Thursday 12 April 2012

How small can a house

be and still be liveable?
There was news yesterday of someone in the United States who has built herself a 7.8m sq house "to minimise her footprint on the environment".  Yes, it is small. There is barely room to move in it.
There is another article in today's paper about living spaces being built into underground nuclear proof, earthquake proof, solar flare proof, pandemic proof bunkers. They are somewhat larger. There is also a swimming pool and the means to grow your own food. People are apparently buying them. (They are rather expensive.)
We live in a perfectly ordinary (for Australia) suburban house. My parents had it built when they retired. Until then they were required to live in housing provided by the Education Department and, for the last few years of their careers, in the house my mother's parents had owned.
The Education Department houses were dreadful. They were made of asbestos sheeting. The same sort of housing has been used for government workers in remote locations all over the state. In one place the land had not been cleared properly and, because the houses are built on stilts, there were small trees growing under the house.
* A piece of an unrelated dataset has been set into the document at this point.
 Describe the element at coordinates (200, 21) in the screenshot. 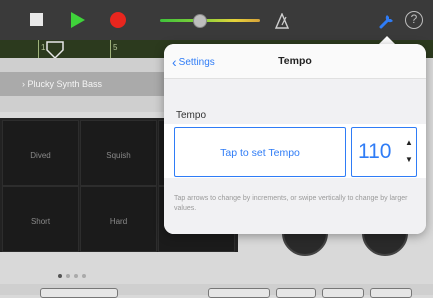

In another place the builders had skimped even more on the same design and the rooms were so small I had to sleep on a mattress on the floor. During the day mattress was put up against the wall so that my two sisters and I had a little room to move around the room. In another they had made a mistake with the design and some of the furniture had to go in (and then out of) the living area window. They had to take the glass out and then put it back again. The doorway and the entrance area were too narrow to fit the furniture in that way.
My parents never did anything to these houses. They had to leave them as they found them. Before we moved into one my mother was told that the kitchen was going to be repainted before we arrived. She could choose the colour - cream or grey? She knew precisely which cream and which grey it would be because they were standard colours. She consulted the woman likely to be the next one to use the kitchen and they agreed on grey. They were tired of "departmental cream".
My mother loathed living in the house that had belonged to her mother. This only happened because her mother had died about six months before my parents returned to the city. The house was vacant. It was convenient for my parents to move into it until the estate was settled.  My mother felt her mother's presence all the time. It had not been a happy relationship.
This house was the first one my mother felt was truly hers. It is nothing remarkable. It is, if anything, very ordinary indeed. My mother chose the colour of the walls, the carpet and the curtains. We kept furniture but had some of the upholstery redone.  It was enough for my mother.
Since she has died my father and I have changed very little. We had some very worn carpet removed and replaced with a surface that people often believe is timber. If we could afford to do it and bear the disruption we would do the same throughout the house and do away with needing to clean the bedroom carpets.
We have added just one thing my mother would disapprove of - more bookshelves. There are now three times as many bookshelves in the house. We have brought in books from where they were stored in a shed. We have bought more - certainly more than my mother would approve of.
And that is , I think, what bothers me about the very tiny house and the underground bunker housing. There is no room for books in these places.
I want to be insulated by books.

1 comment:

jeanfromcornwall said...

I certainly agree that books are the best form of insulation. Not only do they provide insulation against the climate, they also protect the mind from boredom - you don't even have to get them off the shelf to recall the contents, just look at the spines. The prettiest wallpaper there is. If you can't quite remember what is in a particular one, just read a bit and remember.